The dismantling of the State began and the need to
mask the benign face of the free market (as embodied in social democracy
and the welfare state) was soon removed. In Europe (especially France,
Germany and the UK) workers lost their jobs, poverty increased and
income inequality especially in Sweden, the US and the UK rose. In the
UK, the number of families below the poverty line rose by 60 per cent in
the 1980s, and in the Netherlands by some 40 percent. In Canada, US, UK
and Australia, at least half the single parent households with children
have incomes below the poverty line. By the end of the 90s, economic and
corporate restructuring, and dismantled social protection have made jobs
and incomes more precarious. Flexible labour policies, work arrangements
with no long-term commitment between employer and employee are the norm.
Belgium, France, Germany and the UK watered down their worker dismissal
laws and Holland, Spain and UK have emasculated wage bargaining (UNDP
1999).
In the transition economies of Eastern Europe and the
former Soviet Union, the effects of market reform were devastating. The
dismantling and weakening of the welfare state have meant cuts and
deterioration in health services and education leading to deteriorating
human outcomes. Life expectancy was lower in 1995 than in 1989 in seven
of 18 countries - falling as much as five years since 1987.
Responsibility for pre-primary education was transferred from the state
to parents with drastic consequences for mothers of children.

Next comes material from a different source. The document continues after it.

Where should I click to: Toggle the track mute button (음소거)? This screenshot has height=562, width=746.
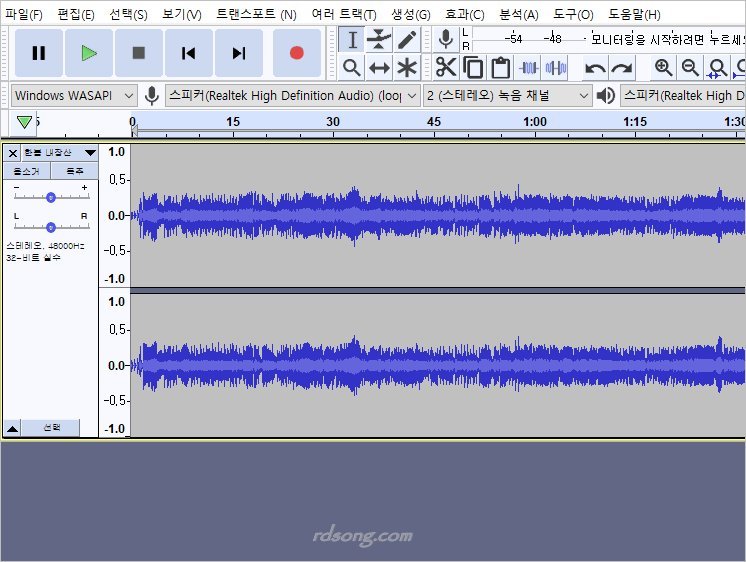(26, 172)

Kindergarten enrollment between 1989 and 1995 plunged from 64 percent to
36 percent in Lithuania and from 69 percent to 54 percent in Russia (Ibid).
This shift in the political and economic climate in
the North also led to the decline of aid budgets in the Third World, as
the rich industrialised countries cut back on overseas aid. This
development aggravated the already shrinking social budgets of Third
World countries. Official development assistance (ODA) from the OECD’s
Development Assistance Committee (DAC) decreased by 17 percent between
1992 and 1997 (OECD 1997). In the 1980s, the percentage of (ODA)
disbursed to countries available for the health sector stagnated in
absolute terms and declined as a share of total aid. By the end of the
decade barely six percent of total aid went to health (UNDP
1992). In 1986 the North spent over 20 times as much on the military as
on development assistance (UNICEF 1986:72): the US spent over
$250 billion annually on arms (Forsberg) while arms spending worldwide
is $750 billion each year (Renner 1994). Although bilateral aid was more
significant for individual countries, only 25 percent of ODA go to the
ten poorest countries, which represent three quarters of the world’s
poorest people (UNDP 1992). In 1998, DAC nations’ commitment to
health spending was $1.5 billion, the lowest since 1991. Within this
total US$578 million was for basic health funding which accounted for
1.3 percent of all DAC nations’ commitment to bilateral ODA (International
Federation of Red Cross and Red Crescent Societies 2000:130). In
terms of education, DAC funding totaled $4.4 billion in 1998, the lowest
in the decade of which only $434 million was for basic education. These
figures are mere commitments, actual disbursements would be less still (Ibid:
131). The amount of bilateral ODA disbursed in 1998 was $8.5 billion
less than what DAC nations committed.
Since 1994, ODA has fallen from US$60 billion to $50
billion in 1997 (UNDP 1999). And whatever aid that is given goes
to debt relief or rescheduling not development. Third World countries
have a slim chance of receiving substantial foreign direct investment (FDI)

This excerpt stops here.